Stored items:
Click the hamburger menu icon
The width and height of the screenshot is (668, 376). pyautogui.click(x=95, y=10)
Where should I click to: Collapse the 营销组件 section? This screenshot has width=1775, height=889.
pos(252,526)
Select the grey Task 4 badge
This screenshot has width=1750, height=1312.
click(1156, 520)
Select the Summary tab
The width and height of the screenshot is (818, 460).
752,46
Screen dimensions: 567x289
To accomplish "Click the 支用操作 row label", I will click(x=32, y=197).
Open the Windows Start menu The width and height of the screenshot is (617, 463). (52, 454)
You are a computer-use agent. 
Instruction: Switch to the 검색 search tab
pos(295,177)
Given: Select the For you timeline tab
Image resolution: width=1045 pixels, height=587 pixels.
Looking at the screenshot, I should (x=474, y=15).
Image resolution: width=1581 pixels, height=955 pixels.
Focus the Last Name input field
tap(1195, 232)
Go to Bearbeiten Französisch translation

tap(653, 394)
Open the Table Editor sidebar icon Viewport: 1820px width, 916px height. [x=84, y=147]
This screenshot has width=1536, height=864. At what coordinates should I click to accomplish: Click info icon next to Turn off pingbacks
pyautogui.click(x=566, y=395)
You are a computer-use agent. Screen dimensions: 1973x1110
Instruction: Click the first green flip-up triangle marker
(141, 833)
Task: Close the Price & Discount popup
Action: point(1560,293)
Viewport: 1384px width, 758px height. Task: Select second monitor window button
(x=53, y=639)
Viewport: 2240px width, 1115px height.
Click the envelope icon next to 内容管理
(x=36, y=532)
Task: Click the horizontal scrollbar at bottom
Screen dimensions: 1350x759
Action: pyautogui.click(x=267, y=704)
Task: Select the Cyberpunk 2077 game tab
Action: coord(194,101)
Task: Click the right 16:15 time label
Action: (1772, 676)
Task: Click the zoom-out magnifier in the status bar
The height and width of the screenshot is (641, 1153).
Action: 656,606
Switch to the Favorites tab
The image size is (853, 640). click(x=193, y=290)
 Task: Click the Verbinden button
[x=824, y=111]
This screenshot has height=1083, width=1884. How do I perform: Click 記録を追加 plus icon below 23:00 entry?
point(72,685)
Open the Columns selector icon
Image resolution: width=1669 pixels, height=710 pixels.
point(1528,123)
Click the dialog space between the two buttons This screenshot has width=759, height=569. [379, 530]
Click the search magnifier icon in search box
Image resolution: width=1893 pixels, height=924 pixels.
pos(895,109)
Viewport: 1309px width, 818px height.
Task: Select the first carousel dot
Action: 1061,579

GOAL OF THE EXERCISE
Down to the last line, return the data above exactly.

ANSWER BOX
Click the hamburger menu icon
The width and height of the screenshot is (668, 376). pyautogui.click(x=95, y=10)
Where should I click to: Collapse the 营销组件 section? This screenshot has width=1775, height=889.
pos(252,526)
Select the grey Task 4 badge
This screenshot has width=1750, height=1312.
click(1156, 520)
Select the Summary tab
The width and height of the screenshot is (818, 460).
752,46
Screen dimensions: 567x289
To accomplish "Click the 支用操作 row label", I will click(x=32, y=197).
Open the Windows Start menu The width and height of the screenshot is (617, 463). (52, 454)
You are a computer-use agent. 
Instruction: Switch to the 검색 search tab
pos(295,177)
Given: Select the For you timeline tab
Image resolution: width=1045 pixels, height=587 pixels.
Looking at the screenshot, I should (x=474, y=15).
Image resolution: width=1581 pixels, height=955 pixels.
Focus the Last Name input field
tap(1195, 232)
Go to Bearbeiten Französisch translation

tap(653, 394)
Open the Table Editor sidebar icon Viewport: 1820px width, 916px height. [x=84, y=147]
This screenshot has width=1536, height=864. At what coordinates should I click to accomplish: Click info icon next to Turn off pingbacks
pyautogui.click(x=566, y=395)
You are a computer-use agent. Screen dimensions: 1973x1110
Instruction: Click the first green flip-up triangle marker
(141, 833)
Task: Close the Price & Discount popup
Action: point(1560,293)
Viewport: 1384px width, 758px height. Task: Select second monitor window button
(x=53, y=639)
Viewport: 2240px width, 1115px height.
Click the envelope icon next to 内容管理
(x=36, y=532)
Task: Click the horizontal scrollbar at bottom
Screen dimensions: 1350x759
Action: pyautogui.click(x=267, y=704)
Task: Select the Cyberpunk 2077 game tab
Action: coord(194,101)
Task: Click the right 16:15 time label
Action: (1772, 676)
Task: Click the zoom-out magnifier in the status bar
The height and width of the screenshot is (641, 1153).
Action: 656,606
Switch to the Favorites tab
The image size is (853, 640). click(x=193, y=290)
 Task: Click the Verbinden button
[x=824, y=111]
This screenshot has height=1083, width=1884. How do I perform: Click 記録を追加 plus icon below 23:00 entry?
point(72,685)
Open the Columns selector icon
Image resolution: width=1669 pixels, height=710 pixels.
point(1528,123)
Click the dialog space between the two buttons This screenshot has width=759, height=569. [379, 530]
Click the search magnifier icon in search box
Image resolution: width=1893 pixels, height=924 pixels.
pos(895,109)
Viewport: 1309px width, 818px height.
Task: Select the first carousel dot
Action: 1061,579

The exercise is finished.